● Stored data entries
######
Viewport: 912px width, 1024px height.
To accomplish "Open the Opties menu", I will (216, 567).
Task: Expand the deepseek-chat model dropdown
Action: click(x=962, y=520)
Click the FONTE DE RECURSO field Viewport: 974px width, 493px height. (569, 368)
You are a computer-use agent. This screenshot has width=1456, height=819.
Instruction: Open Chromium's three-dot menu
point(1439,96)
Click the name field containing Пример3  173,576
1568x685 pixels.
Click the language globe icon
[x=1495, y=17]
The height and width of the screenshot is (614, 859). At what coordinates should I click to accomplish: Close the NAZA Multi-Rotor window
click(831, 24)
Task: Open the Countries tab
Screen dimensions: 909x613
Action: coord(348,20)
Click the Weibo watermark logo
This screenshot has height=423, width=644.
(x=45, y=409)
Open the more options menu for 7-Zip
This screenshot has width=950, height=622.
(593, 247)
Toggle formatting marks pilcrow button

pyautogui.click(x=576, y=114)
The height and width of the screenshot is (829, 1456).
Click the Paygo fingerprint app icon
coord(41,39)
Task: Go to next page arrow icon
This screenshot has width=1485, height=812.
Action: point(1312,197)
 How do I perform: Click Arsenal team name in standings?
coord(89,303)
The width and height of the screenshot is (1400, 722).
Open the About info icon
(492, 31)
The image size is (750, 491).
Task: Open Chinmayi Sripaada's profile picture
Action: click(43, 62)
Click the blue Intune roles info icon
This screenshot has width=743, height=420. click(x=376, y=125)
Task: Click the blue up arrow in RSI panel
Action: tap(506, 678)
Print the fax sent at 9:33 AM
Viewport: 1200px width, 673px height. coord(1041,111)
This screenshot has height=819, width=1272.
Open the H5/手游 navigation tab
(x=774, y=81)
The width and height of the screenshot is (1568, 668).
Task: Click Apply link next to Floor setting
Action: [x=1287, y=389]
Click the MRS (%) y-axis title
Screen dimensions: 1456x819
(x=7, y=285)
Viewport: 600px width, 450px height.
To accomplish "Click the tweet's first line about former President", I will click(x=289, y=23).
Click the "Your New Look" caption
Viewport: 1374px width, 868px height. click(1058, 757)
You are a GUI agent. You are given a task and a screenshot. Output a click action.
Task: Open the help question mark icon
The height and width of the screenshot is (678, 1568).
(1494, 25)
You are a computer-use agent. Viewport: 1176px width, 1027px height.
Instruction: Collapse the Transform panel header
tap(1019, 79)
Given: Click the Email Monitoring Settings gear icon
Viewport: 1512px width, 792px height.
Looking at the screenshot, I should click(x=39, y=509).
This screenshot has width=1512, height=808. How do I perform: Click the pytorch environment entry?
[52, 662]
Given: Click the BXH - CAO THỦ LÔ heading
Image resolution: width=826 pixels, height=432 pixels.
######
● Stated exercise
Can you reproduce the records from the very first line through the line containing "Action: click(43, 62)", with both of those lines included?

● Answer
Viewport: 912px width, 1024px height.
To accomplish "Open the Opties menu", I will (216, 567).
Task: Expand the deepseek-chat model dropdown
Action: click(x=962, y=520)
Click the FONTE DE RECURSO field Viewport: 974px width, 493px height. (569, 368)
You are a computer-use agent. This screenshot has width=1456, height=819.
Instruction: Open Chromium's three-dot menu
point(1439,96)
Click the name field containing Пример3  173,576
1568x685 pixels.
Click the language globe icon
[x=1495, y=17]
The height and width of the screenshot is (614, 859). At what coordinates should I click to accomplish: Close the NAZA Multi-Rotor window
click(831, 24)
Task: Open the Countries tab
Screen dimensions: 909x613
Action: coord(348,20)
Click the Weibo watermark logo
This screenshot has height=423, width=644.
(x=45, y=409)
Open the more options menu for 7-Zip
This screenshot has width=950, height=622.
(593, 247)
Toggle formatting marks pilcrow button

pyautogui.click(x=576, y=114)
The height and width of the screenshot is (829, 1456).
Click the Paygo fingerprint app icon
coord(41,39)
Task: Go to next page arrow icon
This screenshot has width=1485, height=812.
Action: point(1312,197)
 How do I perform: Click Arsenal team name in standings?
coord(89,303)
The width and height of the screenshot is (1400, 722).
Open the About info icon
(492, 31)
The image size is (750, 491).
Task: Open Chinmayi Sripaada's profile picture
Action: click(43, 62)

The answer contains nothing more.